Search code examples
phpcharacter-encodingimapiconv

ICONV function and Windows-1252


I have an application for reading email from a webmail and saving the data in a database. I am using the PHP's imap library to do most of the work.

The problem is that most emails have more than one charset (mostly ISO-8859-1 and UTF-8), so I have to read the charset from email and I decode it to ISO-8859-1 using the iconv function.

It works fine for most charsets, but when I read the Windows-1252 charset and try to decode it the iconv function isn't returning anything.

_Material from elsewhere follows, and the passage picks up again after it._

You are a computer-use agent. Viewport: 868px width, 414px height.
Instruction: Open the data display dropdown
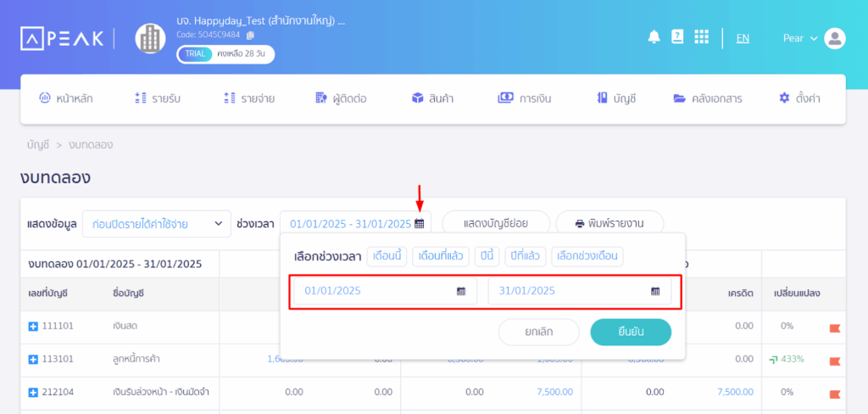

If I try to change the iconv function to the mb_convert_string, it doesn't convert all of the characters correctly.

this is my code:

if( $part->parameters[$i]->attribute == 'charset' )
    $charset =  $part->parameters[$i]->value;

if (strtolower($charset) != 'iso-8859-1')
    $this->emailMessageTxt = iconv($charset, 'iso-8859-1', $this->emailMessageTxt);

Is there an error in there?


Solution

  • Yes, you are trying to convert from any other charset to ISO-8859-1. ISO-8859-1 cannot represent many characters at all, for example it cannot represent the character .

    You should have been working the other way around, converting everything non-UTF-8 to UTF-8, which can represent any character on the planet.

    If you want to ignore characters that cannot be represented, just do:

    $utf8 = "€€€ money"; //My php files are saved in utf-8, don't mind that
    
    $iso8859 = iconv( "UTF-8", "ISO-8859-1//IGNORE", $utf8 );
    
    echo $iso8859; // " money"
    

    That is, convert to "ISO-8859-1//IGNORE"

    Docs:

    out_charset The output charset.

    If you append the string //TRANSLIT to out_charset transliteration is activated. This means that when a character can't be represented in the target charset, it can be approximated through one or several similarly looking characters. If you append the string //IGNORE, characters that cannot be represented in the target charset are silently discarded. Otherwise, str is cut from the first illegal character and an E_NOTICE is generated.